Think about what memories you want to create, and keep the discussion focused. For example, the details of the truths and lies are fun, and there could be a temptation to share some of the most successful lies with the class—but for a class on statistics or research methods, those sorts of details could be counterproductive, eliciting memories that would distract from the statistical lessons. We want the activity to be vivid and memorable but for the right reasons.

In our experience we have seen 3 sorts of positive outcomes associated with this sort of activity, especially when performed near the beginning of the semester. (1) The first is that students get used to the idea that attendance is active, not passive, and we hope the alertness required to perform these activities translates into better participation throughout the class period. (2) The second is that people typically find data more interesting and relatable when they can see themselves in the scatterplot. (3) The third valuable outcome is that the “Two truths and a lie” activity is a social icebreaker.

That said, we do not have direct empirical evidence of the effectiveness of this activity on student learning.
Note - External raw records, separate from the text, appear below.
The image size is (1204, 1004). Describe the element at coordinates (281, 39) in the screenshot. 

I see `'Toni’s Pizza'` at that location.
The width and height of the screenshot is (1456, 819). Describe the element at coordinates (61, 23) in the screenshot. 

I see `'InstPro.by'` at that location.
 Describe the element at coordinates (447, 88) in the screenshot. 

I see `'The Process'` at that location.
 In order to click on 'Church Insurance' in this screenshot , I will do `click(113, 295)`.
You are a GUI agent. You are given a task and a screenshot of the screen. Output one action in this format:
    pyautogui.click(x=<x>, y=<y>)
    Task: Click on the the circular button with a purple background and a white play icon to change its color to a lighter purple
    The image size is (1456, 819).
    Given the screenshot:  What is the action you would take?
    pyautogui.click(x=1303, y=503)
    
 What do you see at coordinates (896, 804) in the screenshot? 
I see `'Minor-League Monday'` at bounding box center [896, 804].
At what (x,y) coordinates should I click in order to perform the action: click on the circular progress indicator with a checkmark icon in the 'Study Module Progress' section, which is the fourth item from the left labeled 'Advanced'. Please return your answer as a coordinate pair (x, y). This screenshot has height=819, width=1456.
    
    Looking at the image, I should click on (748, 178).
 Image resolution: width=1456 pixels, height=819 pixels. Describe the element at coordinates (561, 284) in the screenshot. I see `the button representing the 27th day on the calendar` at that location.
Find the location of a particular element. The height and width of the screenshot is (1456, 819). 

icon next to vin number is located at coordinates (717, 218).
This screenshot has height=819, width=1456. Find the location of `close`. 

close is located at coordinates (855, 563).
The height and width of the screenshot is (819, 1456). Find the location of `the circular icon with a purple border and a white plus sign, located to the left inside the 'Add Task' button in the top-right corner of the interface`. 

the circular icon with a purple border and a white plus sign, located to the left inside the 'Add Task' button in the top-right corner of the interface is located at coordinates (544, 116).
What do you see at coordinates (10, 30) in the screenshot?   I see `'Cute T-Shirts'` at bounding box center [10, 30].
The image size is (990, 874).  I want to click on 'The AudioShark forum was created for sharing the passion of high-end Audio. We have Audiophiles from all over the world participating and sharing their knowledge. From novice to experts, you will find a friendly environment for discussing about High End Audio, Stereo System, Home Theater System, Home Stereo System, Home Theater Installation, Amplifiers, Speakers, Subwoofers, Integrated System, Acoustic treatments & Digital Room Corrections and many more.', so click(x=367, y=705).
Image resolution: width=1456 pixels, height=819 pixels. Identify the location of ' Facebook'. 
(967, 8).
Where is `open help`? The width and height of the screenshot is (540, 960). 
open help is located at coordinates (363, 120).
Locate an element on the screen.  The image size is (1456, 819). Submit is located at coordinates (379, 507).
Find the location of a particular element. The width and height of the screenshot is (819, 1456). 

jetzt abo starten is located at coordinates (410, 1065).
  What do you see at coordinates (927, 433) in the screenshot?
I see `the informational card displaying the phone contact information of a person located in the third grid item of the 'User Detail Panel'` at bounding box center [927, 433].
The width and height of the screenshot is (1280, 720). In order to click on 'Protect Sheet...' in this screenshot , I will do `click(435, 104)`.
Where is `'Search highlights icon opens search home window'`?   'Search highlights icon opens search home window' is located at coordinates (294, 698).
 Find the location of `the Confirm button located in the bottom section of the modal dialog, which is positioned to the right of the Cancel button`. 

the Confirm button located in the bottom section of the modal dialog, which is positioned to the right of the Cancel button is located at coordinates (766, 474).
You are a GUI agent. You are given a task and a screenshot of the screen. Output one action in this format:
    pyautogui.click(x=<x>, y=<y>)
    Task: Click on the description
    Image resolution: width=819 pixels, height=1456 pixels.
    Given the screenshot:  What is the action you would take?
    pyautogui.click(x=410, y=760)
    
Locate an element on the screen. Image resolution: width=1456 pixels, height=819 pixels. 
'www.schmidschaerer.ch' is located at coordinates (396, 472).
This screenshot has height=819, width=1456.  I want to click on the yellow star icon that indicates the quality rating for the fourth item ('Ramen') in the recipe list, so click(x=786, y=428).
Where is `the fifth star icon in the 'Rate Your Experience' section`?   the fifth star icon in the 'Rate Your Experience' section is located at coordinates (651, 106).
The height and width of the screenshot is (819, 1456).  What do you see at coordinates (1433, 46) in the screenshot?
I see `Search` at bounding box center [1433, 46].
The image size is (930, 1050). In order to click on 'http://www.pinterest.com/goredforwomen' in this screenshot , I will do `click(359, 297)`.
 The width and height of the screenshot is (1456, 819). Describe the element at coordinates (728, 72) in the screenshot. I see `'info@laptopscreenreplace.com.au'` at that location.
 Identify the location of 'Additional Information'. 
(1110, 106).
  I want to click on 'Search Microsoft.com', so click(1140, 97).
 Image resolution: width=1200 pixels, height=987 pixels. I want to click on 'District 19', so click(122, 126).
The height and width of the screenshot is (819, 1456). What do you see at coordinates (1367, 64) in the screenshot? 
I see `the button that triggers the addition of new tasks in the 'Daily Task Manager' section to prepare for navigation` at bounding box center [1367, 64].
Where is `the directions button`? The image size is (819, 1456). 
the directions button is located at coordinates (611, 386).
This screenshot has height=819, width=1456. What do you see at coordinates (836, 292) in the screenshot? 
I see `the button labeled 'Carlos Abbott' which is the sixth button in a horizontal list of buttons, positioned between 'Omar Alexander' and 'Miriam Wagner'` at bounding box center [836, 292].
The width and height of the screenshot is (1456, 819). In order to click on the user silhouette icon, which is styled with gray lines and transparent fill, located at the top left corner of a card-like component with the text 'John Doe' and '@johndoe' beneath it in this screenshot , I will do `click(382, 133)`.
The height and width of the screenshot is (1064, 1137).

It is our hope that in laying out this activity—not just the general concepts but also the details of implementation, including instructions, Google Forms form, sample data and analysis, and post-analysis discussion points—we have lowered the barrier of difficulty so that instructors in a wide range of statistics courses can try it out in their own classes, at minimal cost in classroom time and with the potential to get students more involved in their learning of statistics.